Seitenauszug

Der „arabische Frühling“ hat gezeigt, wie fatal Waffenlieferungen an vermeintlich „befreundete“, „stabilitätssichernde“ Regime sind. G 36 Gewehre von Heckler & Koch wurden nicht nur in Lybien eingesetzt, sondern auch zu Tausenden nach Saudi-Arabien geliefert. Dort gibt es sogar eine Lizenz zur Herstellung der Sturmgewehre vor Ort. So müssen die Waffen gar nicht mehr exportiert werden.
Überhaupt scheinen fast alle Hemmungen, das diktatorische Regime in Riad mit Waffen zu beliefern, verflogen.
2012 wurden die meisten Exportgenehmigungen überhaupt mit 1,237 Mrd. € an Saudi-Arabien erteilt. Somit wird dieses Land größter Abnehmer deutscher Rüstungsexporte!
Geliefert werden zum Beispiel Kampfflugzeuge und Grenzsicherungssysteme von EADS – inklusive Ausbildung der saudischen durch die Bundespolizei –, Luftkampfraketen von Diehl BGT und geplant waren 270 modernste Leopard 2 A7+ Kampfpanzer von Kraus-Maffei-Wegmann und Rheinmetall. Soweit bekannt hat der Bundessicherheitsrat eine Voranfrage 2011 gebilligt. Ein solcher  Deal führte die laut Bundesregierung „restriktive“ Rüstungsexportpolitik (Rüstungsexportbericht 2010) erneut und endgültig ad absurdum. In welches Land sollen denn anhand welcher Kriterien keine Waffen mehr geliefert werden? Menschenrechte scheinen jedenfalls in vielen Fällen kein relevantes Kriterium zu sein im Vergleich zu sicherheitspolitischen und außenwirtschaftlichen Interessen.

Bereitgestellte Zeilen
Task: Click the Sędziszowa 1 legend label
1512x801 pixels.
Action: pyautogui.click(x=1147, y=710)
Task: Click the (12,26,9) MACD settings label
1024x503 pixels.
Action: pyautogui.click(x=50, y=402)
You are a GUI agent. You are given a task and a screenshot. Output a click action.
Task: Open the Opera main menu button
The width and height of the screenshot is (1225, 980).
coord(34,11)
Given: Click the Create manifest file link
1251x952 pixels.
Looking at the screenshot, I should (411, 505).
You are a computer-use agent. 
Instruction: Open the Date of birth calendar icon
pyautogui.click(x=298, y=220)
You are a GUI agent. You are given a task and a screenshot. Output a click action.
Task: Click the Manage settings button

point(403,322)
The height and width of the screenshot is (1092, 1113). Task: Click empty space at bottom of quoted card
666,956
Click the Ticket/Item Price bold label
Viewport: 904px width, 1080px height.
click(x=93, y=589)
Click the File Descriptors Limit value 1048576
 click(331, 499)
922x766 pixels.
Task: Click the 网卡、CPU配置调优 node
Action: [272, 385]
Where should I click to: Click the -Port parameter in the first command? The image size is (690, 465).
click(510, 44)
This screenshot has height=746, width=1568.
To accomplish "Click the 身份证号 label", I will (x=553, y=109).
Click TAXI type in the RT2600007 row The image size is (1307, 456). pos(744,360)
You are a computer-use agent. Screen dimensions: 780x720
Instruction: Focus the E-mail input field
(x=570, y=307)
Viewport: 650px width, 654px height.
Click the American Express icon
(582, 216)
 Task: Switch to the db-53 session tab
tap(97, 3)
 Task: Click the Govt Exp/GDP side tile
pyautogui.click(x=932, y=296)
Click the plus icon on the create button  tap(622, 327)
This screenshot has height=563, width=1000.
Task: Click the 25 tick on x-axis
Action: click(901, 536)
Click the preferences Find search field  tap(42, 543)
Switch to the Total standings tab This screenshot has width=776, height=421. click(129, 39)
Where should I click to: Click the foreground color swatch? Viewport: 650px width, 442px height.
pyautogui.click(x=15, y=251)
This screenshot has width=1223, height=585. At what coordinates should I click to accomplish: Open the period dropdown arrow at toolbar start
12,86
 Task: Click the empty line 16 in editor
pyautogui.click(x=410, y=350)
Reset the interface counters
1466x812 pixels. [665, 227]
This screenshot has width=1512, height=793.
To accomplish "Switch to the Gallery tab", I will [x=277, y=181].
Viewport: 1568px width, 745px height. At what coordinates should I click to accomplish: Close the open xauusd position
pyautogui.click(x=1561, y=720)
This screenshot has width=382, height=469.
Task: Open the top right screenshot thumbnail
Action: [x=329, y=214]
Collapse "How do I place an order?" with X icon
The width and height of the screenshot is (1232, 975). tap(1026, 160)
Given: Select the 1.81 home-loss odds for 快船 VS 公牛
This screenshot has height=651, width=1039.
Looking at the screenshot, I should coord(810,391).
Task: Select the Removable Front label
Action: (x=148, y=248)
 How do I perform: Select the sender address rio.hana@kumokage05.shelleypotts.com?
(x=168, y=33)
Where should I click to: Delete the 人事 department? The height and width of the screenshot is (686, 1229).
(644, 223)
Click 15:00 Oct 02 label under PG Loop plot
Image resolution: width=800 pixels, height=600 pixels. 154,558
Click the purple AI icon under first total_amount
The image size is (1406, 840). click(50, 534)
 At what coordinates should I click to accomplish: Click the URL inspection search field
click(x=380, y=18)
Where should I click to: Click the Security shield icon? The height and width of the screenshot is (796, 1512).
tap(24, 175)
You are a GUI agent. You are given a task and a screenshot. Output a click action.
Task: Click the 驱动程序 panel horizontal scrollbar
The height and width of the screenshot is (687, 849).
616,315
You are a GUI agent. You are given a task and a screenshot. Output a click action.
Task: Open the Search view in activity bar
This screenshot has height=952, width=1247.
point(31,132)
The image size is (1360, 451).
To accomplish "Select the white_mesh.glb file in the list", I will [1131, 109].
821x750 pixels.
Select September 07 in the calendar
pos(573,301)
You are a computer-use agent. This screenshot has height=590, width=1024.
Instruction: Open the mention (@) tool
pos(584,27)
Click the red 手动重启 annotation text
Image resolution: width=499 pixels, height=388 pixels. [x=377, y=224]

Schriftliche Aufgaben
1. Übertragen Sie aus dem Text über deutsche Rüstungsexporte den Abschnitt von „Überhaupt scheinen fast“ bis „Abnehmer deutscher Rüstungsexporte!“ unverändert.
2. Beantworten Sie anhand des Textes über deutsche Rüstungsexporte folgende Fragen:
(a) Was gibt es in Saudi-Arabien in Bezug auf die G-36-Sturmgewehre?
(b) In welcher Höhe wurden 2012 Exportgenehmigungen an Saudi-Arabien erteilt?
(c) Wie viele Kampfpanzer vom Typ Leopard 2 A7+ waren geplant?
3. Setzen Sie den Text über deutsche Rüstungsexporte im Anschluss an seinen letzten Satz fort.

Lösungen
1.
Überhaupt scheinen fast alle Hemmungen, das diktatorische Regime in Riad mit Waffen zu beliefern, verflogen.
2012 wurden die meisten Exportgenehmigungen überhaupt mit 1,237 Mrd. € an Saudi-Arabien erteilt. Somit wird dieses Land größter Abnehmer deutscher Rüstungsexporte!

2.
(a) Eine Lizenz zur Herstellung der Sturmgewehre vor Ort.
(b) 1,237 Mrd. €.
(c) 270.

3.
Endlich gibt es Berichte, dass Wirtschaftsminister Sigmar Gabriel den Leo-Export verhindern möchte. Sollte sich dies bestätigen, wäre dies ein großer Erfolg der Aktion Aufschrei und aller, die im Wahlkampf und danach Druck auf die SPD und die anderen Parteien ausgeübt haben, um den Export noch zu stoppen. Damit die Verhinderung dieses Geschäfts ein wichtiger Meilenstein zu deutlich weniger Rüstungsexporten wird auf unserem Weg zum Verbot von Waffenexporten, müssen wir aber am Ball bleiben, denn die SPD wird jeden Einzelfall prüfen – Beispiele: die Genehmigung von Patrouillenbooten für Saudi-Arabien und Leopard-2-Panzer an Katar. Also müssen wir  jedes Geschäft kritisieren und den gesellschaftlichen Druck hoch halten.

Spannungen zwischen der Ukraine und Russland gibt es auch wegen der bisher sehr intensiven Kooperation in der Rüstungsproduktion. Kiew will Moskau keine Militärgüter mehr liefern. Weniger Waffenhandel ist begrüßenswert. Allerdings ist in der jetzigen Lage eine weitere Eskalation zu befürchten und Entspannung nötig. Unsere Alternative: Abrüstung in Europa in Koordination mit Russland! Wir brauchen Sicherheit für Russland und die Ukraine, keine weiteren Waffenlieferungen!
Am 17.4.2014 meldet DIE ZEIT weitere Waffenlieferungen im ersten Vierteljahr nach Russland. Ein dringend nötiges Umdenken findet also bis heute nicht wirklich statt.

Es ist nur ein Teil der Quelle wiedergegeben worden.